• TEXT BLOCK:
+ + + + +

2. The apparatus of claim 1, wherein the implant engaging members comprise limbs which are configured to attach to indentations on the stabilizing plate.

3. The apparatus of claim 1, wherein the collar may be spring-loaded to facilitate locking the aligning member into one or more releasable locked positions over a selected orifice of the implant.

4. The apparatus of claim 1, wherein the handle may rotate at least 180 degrees for enabling manipulation of the apparatus.

5. The apparatus of claim 1, the apparatus further comprising a cannula coupled to the aligning member.

6. A method for securing a stabilizing plate to at least two vertebral bodies, the method comprising:

inserting a locking screw into a first orifice in the stabilizing plate and into a first adjacent orifice in the at least two vertebral bodies, wherein the locking screw has a plurality of flats on a screw head of the locking screw;

turning the locking screw using a screwdriver having a plurality of flats on a handle of the screwdriver which determines the direction of the flats of the locking screw, wherein the locking screw is turned such that one of the three flats of the locking screw is turned to face toward the second adjacent orifice;

inserting a round screw into a second orifice in the plate and into the second adjacent orifice in the at least two vertebral bodies, wherein the round screw has a rounded screw head; and

turning the screw head of the locking screw such that the screw head of the locking screw frictionally engages the rounded head of the round screw.

7. The method of claim 6, further comprising the steps of:

positioning the stabilizing plate above the at least two vertebral bodies;

temporarily coupling a stabilizing plate to the at least two vertebral bodies;

drilling the first adjacent orifice and the second adjacent orifice into the at least two vertebral bodies;

8. The method of claim 6, wherein a plate holder means is used to position the stabilizing plate above the at least two vertebral bodies.

9. The method of claim 8, wherein the step of temporarily coupling the stabilizing plate to the at least two vertebral bodies comprises coupling the stabilizing plate to the at least two vertebral bodies with temporary holding pins.

+ + + + +

Can you carry on the claims about the spinal stabilizing plate from their last line? The rows that follow are drawn from a separate source.

• MATERIAL PROVIDED:

+ + + + +

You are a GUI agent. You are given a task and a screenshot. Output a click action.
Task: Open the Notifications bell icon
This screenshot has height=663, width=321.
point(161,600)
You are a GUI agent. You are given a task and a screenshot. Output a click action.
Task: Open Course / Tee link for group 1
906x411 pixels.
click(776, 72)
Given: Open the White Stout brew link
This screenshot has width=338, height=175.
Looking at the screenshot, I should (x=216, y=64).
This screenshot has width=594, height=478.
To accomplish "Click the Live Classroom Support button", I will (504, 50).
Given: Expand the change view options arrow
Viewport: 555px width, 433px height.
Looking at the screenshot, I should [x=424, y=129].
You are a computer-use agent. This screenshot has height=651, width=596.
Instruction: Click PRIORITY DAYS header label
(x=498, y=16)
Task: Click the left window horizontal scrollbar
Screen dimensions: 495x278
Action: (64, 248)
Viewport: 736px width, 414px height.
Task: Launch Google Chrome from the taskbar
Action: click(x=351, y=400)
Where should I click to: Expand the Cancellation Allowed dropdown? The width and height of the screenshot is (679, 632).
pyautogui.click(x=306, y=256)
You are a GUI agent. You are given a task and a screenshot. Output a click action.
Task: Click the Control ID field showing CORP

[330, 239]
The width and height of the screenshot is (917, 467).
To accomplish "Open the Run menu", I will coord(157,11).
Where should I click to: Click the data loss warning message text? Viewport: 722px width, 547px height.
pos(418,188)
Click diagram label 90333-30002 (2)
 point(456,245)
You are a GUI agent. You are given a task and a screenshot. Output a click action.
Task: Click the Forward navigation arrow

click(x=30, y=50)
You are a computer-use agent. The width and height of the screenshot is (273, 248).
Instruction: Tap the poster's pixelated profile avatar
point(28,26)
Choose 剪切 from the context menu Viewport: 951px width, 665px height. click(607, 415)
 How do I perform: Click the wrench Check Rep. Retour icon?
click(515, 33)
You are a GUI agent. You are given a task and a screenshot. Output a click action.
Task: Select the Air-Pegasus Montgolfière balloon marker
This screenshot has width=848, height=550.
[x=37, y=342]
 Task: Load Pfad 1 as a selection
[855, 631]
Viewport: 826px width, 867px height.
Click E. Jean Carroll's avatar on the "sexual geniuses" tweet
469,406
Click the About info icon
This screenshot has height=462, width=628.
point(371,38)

+ + + + +

• ANSWER SECTION:
10. The method of claim 7, further comprising:

coupling the stabilizing plate to a placement and guidance apparatus, wherein the placement and guidance apparatus has engaging members which attach to the stabilizing plate;

inserting the stabilizing plate using the placement and guidance apparatus over the two or more vertebral bodies.

11. The method of claim 10, further comprising:

maintaining the stabilizing plate at the at least two vertebral bodies using the placement and guidance apparatus.

12. The method of claim 11, further comprising guiding a drill to one of the at least two vertebral bodies using a cannula coupled to a pivotable member on the placement and guidance apparatus.

13. A kit for inserting and securing a stabilizing plate into at least two vertebral bodies of the spine, the kit comprising:

a placement and guidance apparatus for placing and stabilizing the stabilizing plate into the vertebral bodies;

a drill guide having a drill guide cannula for guiding instruments, tools, and fasteners;

a stabilizing plate holder;

a plurality of temporary plate holding pins;

a stabilizing plate bender for bending the stabilizing plate;

an awl for initializing a hole in each of the at least two vertebral bodies;

at least one tap for further preparing the hole in each of the at least two vertebral bodies;

a plurality of locking screws having a plurality of flat portions on each of the plurality of locking screws;

a plurality of round screws each having a rounded screw head; wherein each of the plurality of the locking screws are configured frictionally engage the round screws when the flat portions of the locking screws are turned away from the round screws; and

a screwdriver, wherein the screwdriver comprises a shaft having flats dispositioned to align in a coaxial manner to the flats on the heads of the locking screws.

14. The kit of claim 13, the plurality of flat portions comprising two or more flat portions.

15. The kit of claim 14, wherein both the plurality of locking screws and the plurality of round screws are self-drilling.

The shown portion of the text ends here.